#### [YOUR TASK]
Please restate, exactly as they appear, only the lines from the one that contains "Task: Open the" to the final line of the entries, with no pictures.

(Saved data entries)
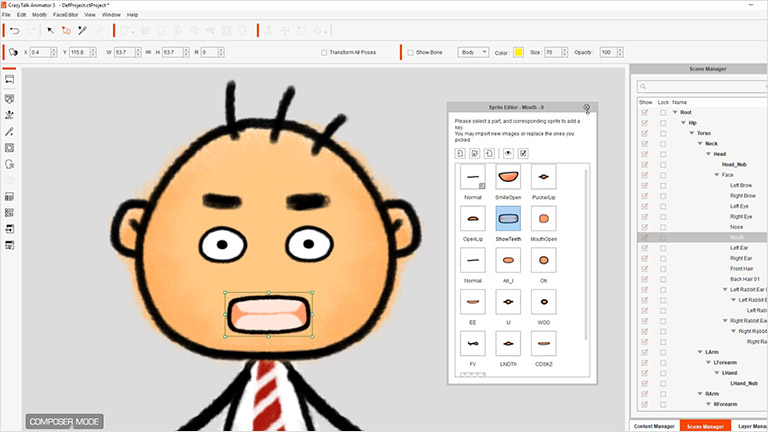Enable Transform All Poses checkbox
The height and width of the screenshot is (432, 768).
[323, 52]
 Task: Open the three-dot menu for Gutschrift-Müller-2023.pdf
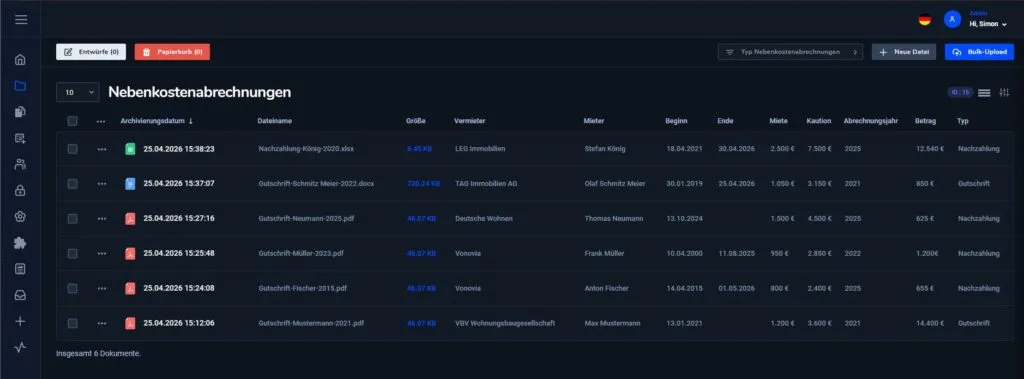tap(101, 254)
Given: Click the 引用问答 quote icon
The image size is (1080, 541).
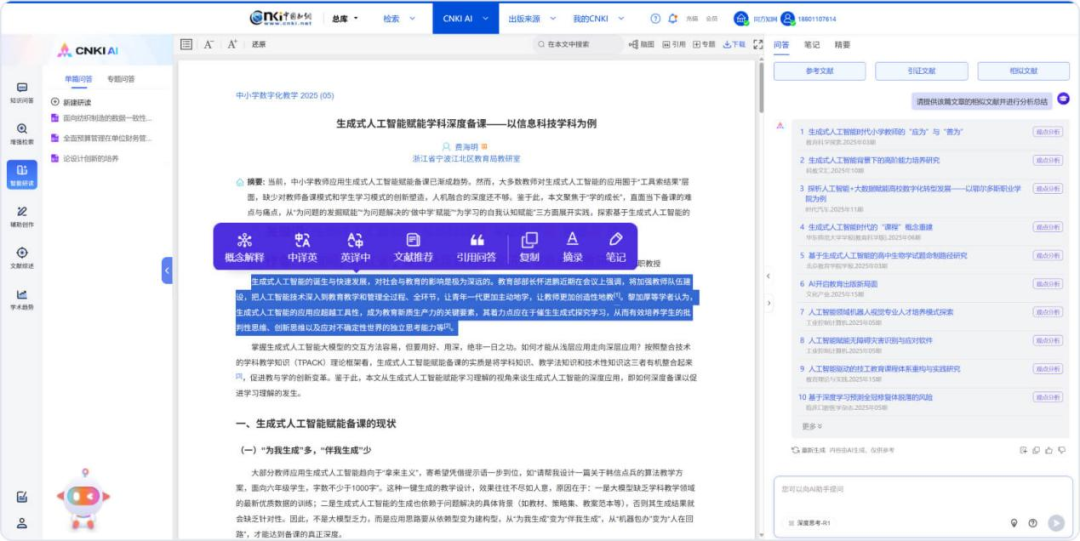Looking at the screenshot, I should [477, 240].
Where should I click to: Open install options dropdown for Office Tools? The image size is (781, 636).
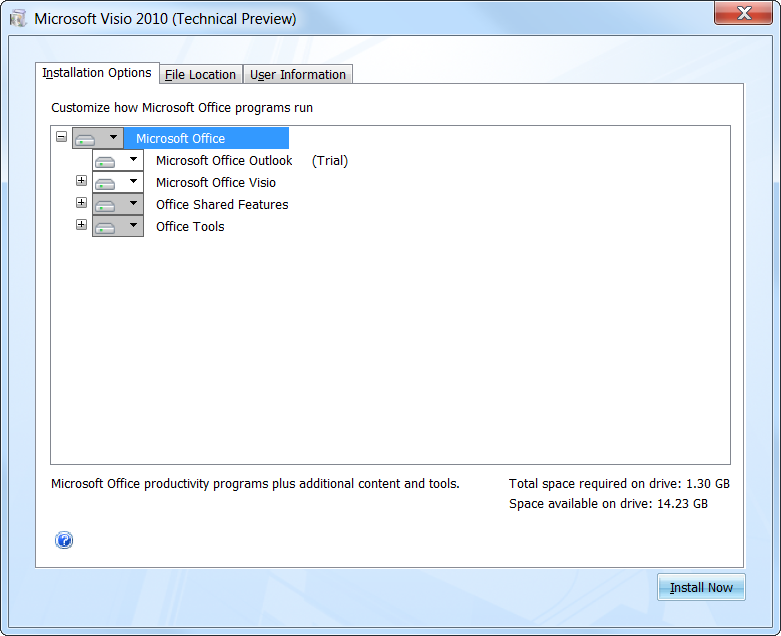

#### [RESPONSE TO THE TASK]
 Task: Open the three-dot menu for Gutschrift-Müller-2023.pdf
tap(101, 254)
Given: Click the 引用问答 quote icon
The image size is (1080, 541).
Looking at the screenshot, I should [477, 240].
Where should I click to: Open install options dropdown for Office Tools? The image size is (781, 636).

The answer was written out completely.